## [EXCERTO DA PÁGINA]

3.1.1. Um primeiro aspeto da questão que se nos afigura útil notar, ainda que não decisivo para a posição da demandante/recorrente, é o de o recurso contra a decisão que absolveu os demandados da instância na matéria cível ser interposto por ela somente, nisso a não tendo acompanhado os outros dois demandantes. Assim, quanto a estes, considerada a autonomia da matéria civil (art. 403.º, n.º 2, al. b), do CPP), em que a cada uma das partes civis apenas assiste legitimidade para recorrer da parte das decisões contra si proferidas (art. 401.º, n.º 1, al. c), do CPP), sem que lhes aproveite o recurso da outra (art. 401, al. C), 402.º, n.º 2, a contrario, do CPP), não tendo interposto por seu lado recurso, a decisão simplesmente transitou. Dito isto, e passando sem mais ao cerne do recurso, importa começar por observar que o princípio vigente em matéria de pedido de indemnização civil fundado na prática de um crime, é o que estabelece o art. 71.º do CPP, sub nomen princípio de adesão: “(…) é deduzido no processo penal respectivo, só o podendo ser em separado, perante o tribunal civil, nos casos previstos na lei”. Esses casos são em termos gerais os mencionados no art. 72.º, n.º 1, als. a) a i), do mesmo CPP, e o único que na situação dos autos e segundo o que do processo se colhe pode relevar, é em concreto o da primeira parte da al. a): “o processo penal não [ter] conduzido à acusação dentro de oito meses a contar da notícia do crime (…)” – na verdade constatando-se que a notícia do crime, com a participação, data de 21/03/2018, e a acusação foi deduzida somente a 21/07/2021.

## [INSTRUÇÃO A]
As afirmações seguintes estão de acordo com o excerto da página? (i) O recurso foi interposto pelos três demandantes. (ii) A notícia do crime data de 21/03/2018. (iii) O prazo da al. a) do art. 72.º é de seis meses a contar da notícia do crime. Responda sim ou não a cada uma e cite as palavras decisivas do excerto.
## [INSTRUÇÃO B]
Apresente como lista JSON de strings, uma por linha e sem linhas em branco, as linhas abaixo, começando pela que contém "2025 (123, 195)" e indo até à última linha.

## [DADOS A PROCESSAR]
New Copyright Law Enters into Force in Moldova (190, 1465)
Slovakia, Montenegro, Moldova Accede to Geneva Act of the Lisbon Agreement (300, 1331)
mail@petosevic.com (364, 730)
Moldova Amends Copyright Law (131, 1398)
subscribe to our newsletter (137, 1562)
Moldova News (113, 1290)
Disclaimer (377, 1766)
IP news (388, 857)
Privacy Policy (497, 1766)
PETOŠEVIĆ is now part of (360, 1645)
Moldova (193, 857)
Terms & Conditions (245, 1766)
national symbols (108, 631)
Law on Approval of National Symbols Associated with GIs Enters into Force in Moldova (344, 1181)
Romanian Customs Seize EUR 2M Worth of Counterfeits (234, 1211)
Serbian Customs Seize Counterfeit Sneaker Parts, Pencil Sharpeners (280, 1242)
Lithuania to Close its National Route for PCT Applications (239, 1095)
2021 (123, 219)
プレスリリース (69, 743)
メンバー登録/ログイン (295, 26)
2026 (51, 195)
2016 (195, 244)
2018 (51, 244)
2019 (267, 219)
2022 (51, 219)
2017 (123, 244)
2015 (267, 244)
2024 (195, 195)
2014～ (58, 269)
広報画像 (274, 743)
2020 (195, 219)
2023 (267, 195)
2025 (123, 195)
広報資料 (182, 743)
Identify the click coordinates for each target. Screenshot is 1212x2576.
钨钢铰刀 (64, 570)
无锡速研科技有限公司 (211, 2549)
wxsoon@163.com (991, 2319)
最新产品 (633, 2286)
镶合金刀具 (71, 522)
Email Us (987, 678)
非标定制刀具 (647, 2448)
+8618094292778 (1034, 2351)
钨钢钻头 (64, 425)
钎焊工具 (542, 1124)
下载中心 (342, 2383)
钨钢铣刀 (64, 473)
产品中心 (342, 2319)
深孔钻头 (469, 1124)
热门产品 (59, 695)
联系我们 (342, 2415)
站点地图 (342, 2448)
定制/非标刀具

## [RESPOSTA ESPERADA A]
(i) Não: "ser interposto por ela somente, nisso a não tendo acompanhado os outros dois demandantes"
(ii) Sim: "a notícia do crime, com a participação, data de 21/03/2018"
(iii) Não: "dentro de oito meses a contar da notícia do crime"

## [RESPOSTA ESPERADA B]
[
  "2025 (123, 195)",
  "広報資料 (182, 743)",
  "Identify the click coordinates for each target. Screenshot is 1212x2576.",
  "钨钢铰刀 (64, 570)",
  "无锡速研科技有限公司 (211, 2549)",
  "wxsoon@163.com (991, 2319)",
  "最新产品 (633, 2286)",
  "镶合金刀具 (71, 522)",
  "Email Us (987, 678)",
  "非标定制刀具 (647, 2448)",
  "+8618094292778 (1034, 2351)",
  "钨钢钻头 (64, 425)",
  "钎焊工具 (542, 1124)",
  "下载中心 (342, 2383)",
  "钨钢铣刀 (64, 473)",
  "产品中心 (342, 2319)",
  "深孔钻头 (469, 1124)",
  "热门产品 (59, 695)",
  "联系我们 (342, 2415)",
  "站点地图 (342, 2448)",
  "定制/非标刀具"
]